Continuing my study on basic number theory and particularly the properties of pairwise relatively coprime numbers (with my interest being in gaining a basic understanding Euler's proof of $x^3+y^3=z^3$), suppose we have the following situation: (the following obviously has nothing to do with Euler's proof directly, just a problem i came up with to get a better grip on congruence and properties of pairwise coprime numbers)
Let $a,b,c$ satisfy $(a+c)^3+(b+c)^3=(a+b+c)^3$, where $a+c,b+c,a+b+c$ are pairwise relatively coprime integers. Can we conclude $(a,b)=1$?. Or what, if anything, can we conclude about the pairwise relationship between $a,b,c$?
Consider the more general case of pairwise coprime integers $x,y,z$ satisfying $x^3+y^3=z^3$ Then suppose a prime $p$ divides $z-x$ and $z-y$. Then $x^n\equiv z^n\,\equiv x^n+y^n\,\pmod p$ and so $y$ is divisible by p.

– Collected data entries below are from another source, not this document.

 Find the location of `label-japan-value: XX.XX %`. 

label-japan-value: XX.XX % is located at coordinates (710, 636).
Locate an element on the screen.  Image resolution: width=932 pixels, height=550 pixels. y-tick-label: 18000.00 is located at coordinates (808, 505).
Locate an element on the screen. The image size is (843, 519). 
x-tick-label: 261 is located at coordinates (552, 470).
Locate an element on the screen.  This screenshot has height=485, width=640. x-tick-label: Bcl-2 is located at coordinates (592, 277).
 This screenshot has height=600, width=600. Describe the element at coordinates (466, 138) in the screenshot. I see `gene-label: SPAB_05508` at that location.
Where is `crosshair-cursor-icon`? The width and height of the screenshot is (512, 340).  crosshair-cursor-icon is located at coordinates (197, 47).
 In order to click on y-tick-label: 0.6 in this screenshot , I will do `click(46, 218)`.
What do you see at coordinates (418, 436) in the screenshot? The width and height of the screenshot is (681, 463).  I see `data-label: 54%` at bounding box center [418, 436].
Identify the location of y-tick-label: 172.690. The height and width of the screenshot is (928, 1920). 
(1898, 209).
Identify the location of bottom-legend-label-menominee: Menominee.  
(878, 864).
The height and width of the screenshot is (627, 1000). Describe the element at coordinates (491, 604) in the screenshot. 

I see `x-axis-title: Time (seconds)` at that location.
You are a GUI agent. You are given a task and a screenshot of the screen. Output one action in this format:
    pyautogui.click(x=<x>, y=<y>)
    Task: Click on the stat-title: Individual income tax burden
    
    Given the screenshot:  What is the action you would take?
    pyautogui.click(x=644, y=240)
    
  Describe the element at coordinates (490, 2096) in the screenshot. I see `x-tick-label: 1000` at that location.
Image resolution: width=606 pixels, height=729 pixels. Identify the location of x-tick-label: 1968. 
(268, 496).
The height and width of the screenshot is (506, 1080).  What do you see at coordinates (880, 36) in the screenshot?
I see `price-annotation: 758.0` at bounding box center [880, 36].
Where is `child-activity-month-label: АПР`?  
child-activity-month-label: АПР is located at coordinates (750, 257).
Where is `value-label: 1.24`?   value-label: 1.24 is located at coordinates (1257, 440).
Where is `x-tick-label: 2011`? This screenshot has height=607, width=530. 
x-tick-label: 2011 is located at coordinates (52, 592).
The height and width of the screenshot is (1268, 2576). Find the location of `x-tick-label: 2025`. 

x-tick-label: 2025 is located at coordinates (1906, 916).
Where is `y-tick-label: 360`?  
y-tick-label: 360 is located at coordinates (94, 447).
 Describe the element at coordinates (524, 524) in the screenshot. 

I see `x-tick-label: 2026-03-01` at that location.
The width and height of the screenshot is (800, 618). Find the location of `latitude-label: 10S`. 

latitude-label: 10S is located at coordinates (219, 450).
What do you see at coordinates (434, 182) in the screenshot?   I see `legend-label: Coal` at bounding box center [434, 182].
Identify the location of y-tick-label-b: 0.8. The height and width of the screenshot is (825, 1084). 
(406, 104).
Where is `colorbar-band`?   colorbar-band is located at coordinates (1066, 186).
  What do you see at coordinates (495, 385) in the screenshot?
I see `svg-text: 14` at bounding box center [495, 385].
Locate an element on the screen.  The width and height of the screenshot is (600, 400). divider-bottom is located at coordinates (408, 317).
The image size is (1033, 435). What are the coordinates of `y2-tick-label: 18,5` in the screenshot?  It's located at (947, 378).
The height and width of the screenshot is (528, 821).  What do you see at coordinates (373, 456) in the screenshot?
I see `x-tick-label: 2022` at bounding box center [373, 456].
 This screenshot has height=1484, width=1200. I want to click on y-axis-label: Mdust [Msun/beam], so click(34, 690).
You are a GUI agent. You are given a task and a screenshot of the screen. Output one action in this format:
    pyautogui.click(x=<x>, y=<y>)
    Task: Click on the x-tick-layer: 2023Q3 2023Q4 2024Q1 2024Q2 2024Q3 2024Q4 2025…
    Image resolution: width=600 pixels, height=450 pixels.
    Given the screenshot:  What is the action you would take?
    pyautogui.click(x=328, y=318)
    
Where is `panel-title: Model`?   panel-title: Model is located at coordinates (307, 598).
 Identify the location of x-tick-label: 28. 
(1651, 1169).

However if that is true and $z-y$ is divisible by p, then $z$ must also be divisible by p (since $(z,y)=1$) contradicting the original hypothesis. Hence $(z-x,z-y)=1$.
Assuming that's correct can we simply substitute $(x,y,z)=(a+c,b+c,a+b+c)$ all pairwise coprime and conclude $(a,b)=1$?
The reason i ask is that if i use this proof directly i run into trouble with the logic. For example the first step would involve, effectively, assuming a prime $p$ divides $a$ and $b$. Then
$$a+c \equiv a+b+c\pmod p \,\Rightarrow (a+c)^n\equiv (a+b+c)^n\,\equiv (a+c)^n+(b+c)^n\,\pmod p$$
and so $b+c$ is divisible by p, but how would you continue? Unlike the previous example I can't see how to utilise the hypothesis on $a$.
I suppose we could run the argument again, focusing on $a+c$ and conclude that it too must be divisible by $p$. Then if $a+c$ and $b+c$ are divisible by p, and $a$ and $b$ are divisible by $p$, then this contradicts $(a+c,b+c,a+b+c)=1$. However, is this reasoning circular?
Best Answer
Let the prime $p$ divide $a$ and $b$. Then modulo $p$, $$ c^3+c^3\equiv c^3\pmod p.$$ Hence $p$ divides $c$ and then $p$ divides all of $a+c,b+c,a+b+c$, a contradiction.